Today we are looking at a significant book by David C. Korten entitled CHANGE THE STORY, CHANGE THE FUTURE (A Living Economy for a Living Earth).

Currently we-the-people are up against Corporations that control everything, including politics, education and health. The people work hard to offset total corporate control, but can we do enough?

David Korten looks beyond the laws and policies of our government to something more basic…that is the story we live out of. What informs our daily thoughts and actions? What makes the world go around for you?

Most of us live out of the story that time is money, and that the purpose of life is to make money. Money has become our God.

However, our story has a problem. David Korten observes:

“Money prospers. Life withers. We cannot eat, drink or breathe money. No matter how rich we are, we depend on Earth for food, water, air, and a stable climate.”

Daily we watch the stock market report and ask how our money is growing. What about asking how people and the earth are doing?

Korten continues: “Making money is our life’s purpose and shopping is our civic duty. This story is false and is based on bad ethics, bad science and bad economics. Profit is not the problem. A modest profit is essential to the survival of business.”

UNRESTRAINED GREED IS TOTALLY UNACCEPTABLE AND UNSUSTAINABLE.

The old story is called SACRED MONEY AND MARKETS. It was invented by people and promoted by corporate advertising. It is not connected to the earth nor the world in which 99 per cent of the people live.

However, a new story is emerging. Many people around the world are realizing that time is life. Real wealth is living wealth. The new story is called SACRED LIFE AND LIVING EARTH.

Korten explains: “We humans beings are born of and nurtured by a Living Earth. Life exists only in community. A connection to nature and community is essential to our physical and mental health and well-beings. The purpose of human institutions–whether business, government, or civil society–is to provide all people with the opportunity to make a healthy, meaningful living in a balanced co-productive relationship with Earth’s community of life.”

Korten continues, “Human institutions are human creations. That which humans create, humans can change.” These words are encouraging. Korten shows how change is possible. He examines three stories of the cosmos to answer deep questions of where humans come from and why. He looks at various stories that served people long ago. The most dangerous assumption is “with enough money, our human technologies will liberate us from a dependence on nature.
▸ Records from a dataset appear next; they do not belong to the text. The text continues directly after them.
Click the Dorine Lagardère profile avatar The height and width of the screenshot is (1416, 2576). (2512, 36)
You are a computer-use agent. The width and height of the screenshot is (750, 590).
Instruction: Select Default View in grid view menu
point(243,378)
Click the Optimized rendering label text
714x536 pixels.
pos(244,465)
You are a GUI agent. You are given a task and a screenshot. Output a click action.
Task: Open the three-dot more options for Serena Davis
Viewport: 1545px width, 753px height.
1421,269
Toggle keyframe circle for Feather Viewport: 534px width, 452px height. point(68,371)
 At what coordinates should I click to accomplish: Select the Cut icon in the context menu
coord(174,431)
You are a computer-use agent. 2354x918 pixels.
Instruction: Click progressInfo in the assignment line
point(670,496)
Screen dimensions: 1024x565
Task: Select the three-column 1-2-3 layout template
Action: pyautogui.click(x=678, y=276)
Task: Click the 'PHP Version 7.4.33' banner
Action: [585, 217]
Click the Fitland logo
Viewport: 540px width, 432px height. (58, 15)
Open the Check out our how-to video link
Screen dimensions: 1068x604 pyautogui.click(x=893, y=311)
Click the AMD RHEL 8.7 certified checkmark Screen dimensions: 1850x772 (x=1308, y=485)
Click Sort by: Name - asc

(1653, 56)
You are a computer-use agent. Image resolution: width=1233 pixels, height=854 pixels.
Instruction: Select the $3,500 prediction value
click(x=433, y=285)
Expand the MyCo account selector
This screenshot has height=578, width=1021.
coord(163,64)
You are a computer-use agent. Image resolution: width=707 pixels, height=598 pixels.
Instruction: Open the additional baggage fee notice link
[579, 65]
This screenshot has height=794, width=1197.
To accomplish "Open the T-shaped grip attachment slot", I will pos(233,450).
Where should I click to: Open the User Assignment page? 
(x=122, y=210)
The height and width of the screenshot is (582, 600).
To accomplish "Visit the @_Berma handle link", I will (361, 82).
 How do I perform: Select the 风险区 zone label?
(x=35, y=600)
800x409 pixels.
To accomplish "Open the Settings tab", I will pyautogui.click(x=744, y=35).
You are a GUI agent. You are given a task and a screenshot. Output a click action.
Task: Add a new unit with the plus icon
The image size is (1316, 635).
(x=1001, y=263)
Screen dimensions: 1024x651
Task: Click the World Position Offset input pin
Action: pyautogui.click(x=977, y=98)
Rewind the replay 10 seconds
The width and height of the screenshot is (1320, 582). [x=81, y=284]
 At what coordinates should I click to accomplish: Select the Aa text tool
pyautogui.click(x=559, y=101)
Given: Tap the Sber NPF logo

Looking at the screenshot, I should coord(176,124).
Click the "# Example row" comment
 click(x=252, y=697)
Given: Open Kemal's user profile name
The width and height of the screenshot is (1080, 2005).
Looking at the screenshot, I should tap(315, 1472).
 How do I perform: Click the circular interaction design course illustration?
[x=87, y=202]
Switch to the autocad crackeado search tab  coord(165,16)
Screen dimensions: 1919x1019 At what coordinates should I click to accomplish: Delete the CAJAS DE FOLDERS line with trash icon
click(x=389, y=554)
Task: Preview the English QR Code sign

Many people around the globe are realizing that people belong to the earth. Earth does not belong to people. Rather than confront the corporations under their frame, we need to focus on using human time and talent and Earth’s natural living system. We need to argue out of our own frame of a sacred life and living earth.

The challenge is huge. We need to re-think, re-tool and restructure all our systems. Time is short. I urge you to read this book and share through your blog, web publications, workshops and conferences. Invite friends to read and discuss this book.

If changing our story seems impossible, remember this: in the past 70 years, we saw the “collapse of British rule in India, the transformation of race relations and gender roles, the fall of the Berlin Wall and the disintegration of the Soviet Union, the end of apartheid in South Africa, and the ouster of the Marcos dictatorship in the Philippines. Each seemed impossible until it happened.”